11.07.2016

Bewerber sollten „weiche“ Faktoren beachten

Wer sich für einen Jobwechsel interessiert, sollte nach den sog. „weichen“ Faktoren eines potenziellen Arbeitgebers fragen und sie nicht etwa unterschätzen. Dass sich das lohnt, zeigt eine neue Studie.

Medium initiativbewerbung Jobwechsel gewünscht? Filtern Sie heraus, wie ernst der potenzielle Arbeitgeber die Personalführung nimmt.

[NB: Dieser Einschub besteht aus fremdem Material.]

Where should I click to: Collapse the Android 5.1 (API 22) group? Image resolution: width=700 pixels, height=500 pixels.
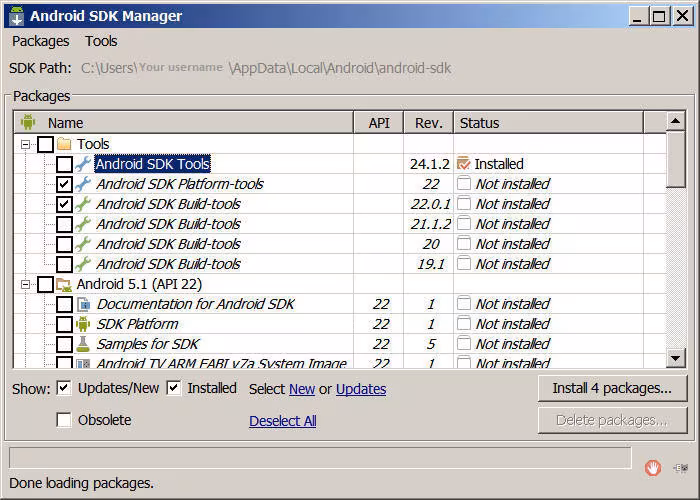tap(26, 284)

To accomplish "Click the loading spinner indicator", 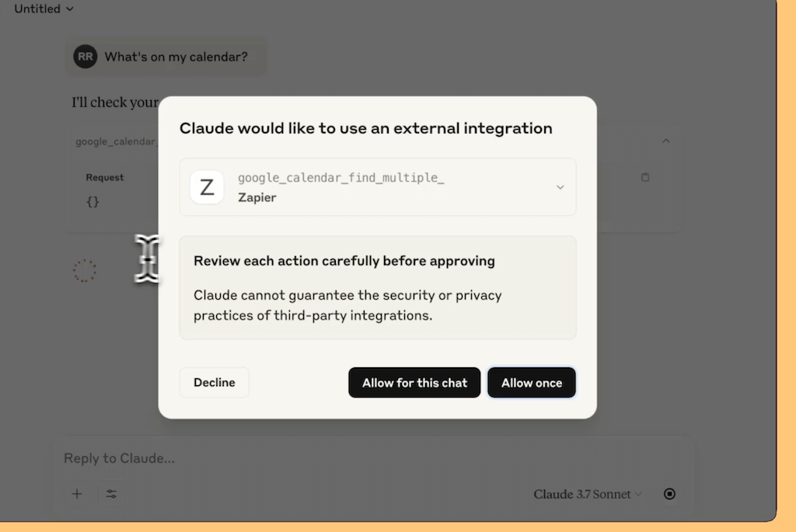I will click(84, 271).
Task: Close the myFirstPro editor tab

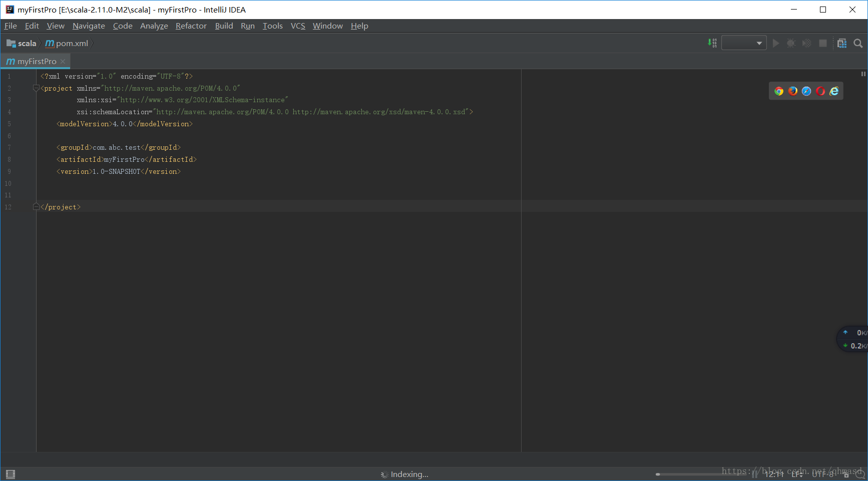Action: point(63,62)
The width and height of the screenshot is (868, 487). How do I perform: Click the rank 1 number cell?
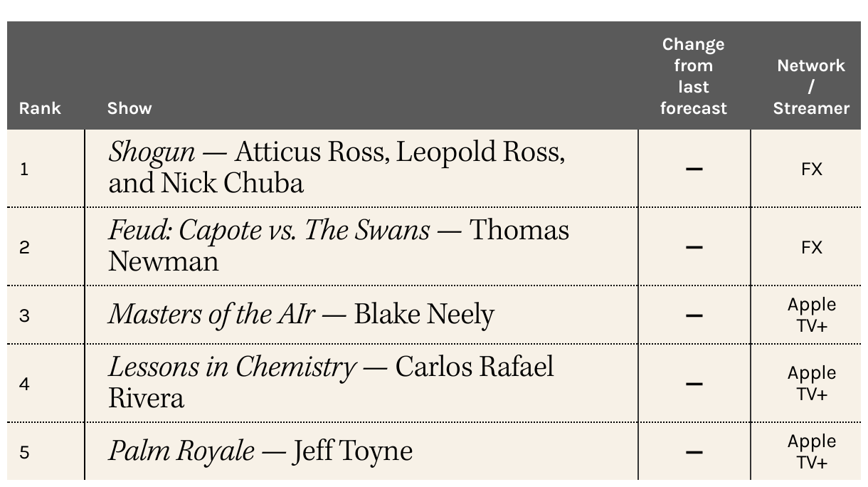pyautogui.click(x=25, y=169)
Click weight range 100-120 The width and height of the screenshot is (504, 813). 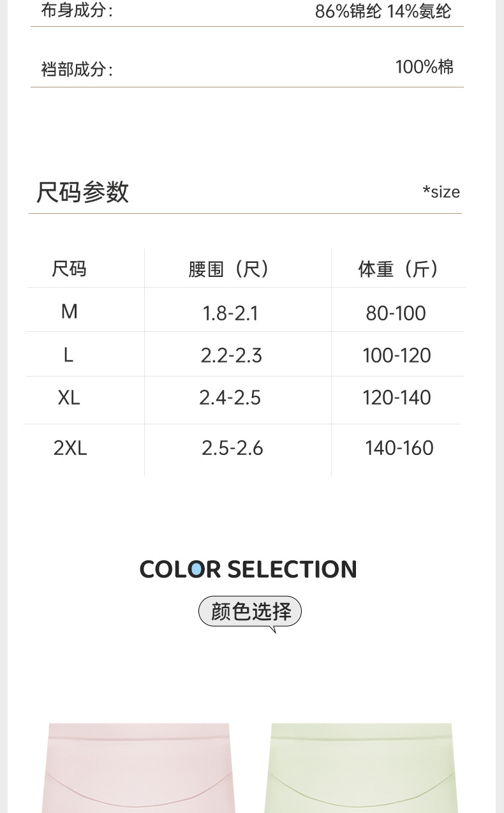[x=397, y=355]
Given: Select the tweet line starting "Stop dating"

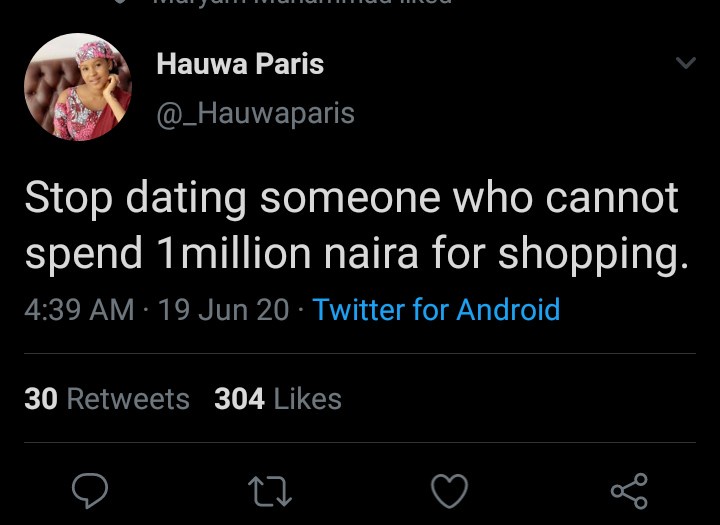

Mitarbeiterorientierte Betriebe nehmen Gesundheitsschutz ernst, machen Qualifizierungsangebote und führen regelmäßige Mitarbeitergespräche. Und haben damit Erfolg: Einer neuen Studie des Instituts für Arbeitsmarkt- und Berufsforschung (IAB) zufolge sind die Angestellten solcher Firmen zufriedener, engagierter und schauen sich weniger nach neuen Arbeitgebern um. 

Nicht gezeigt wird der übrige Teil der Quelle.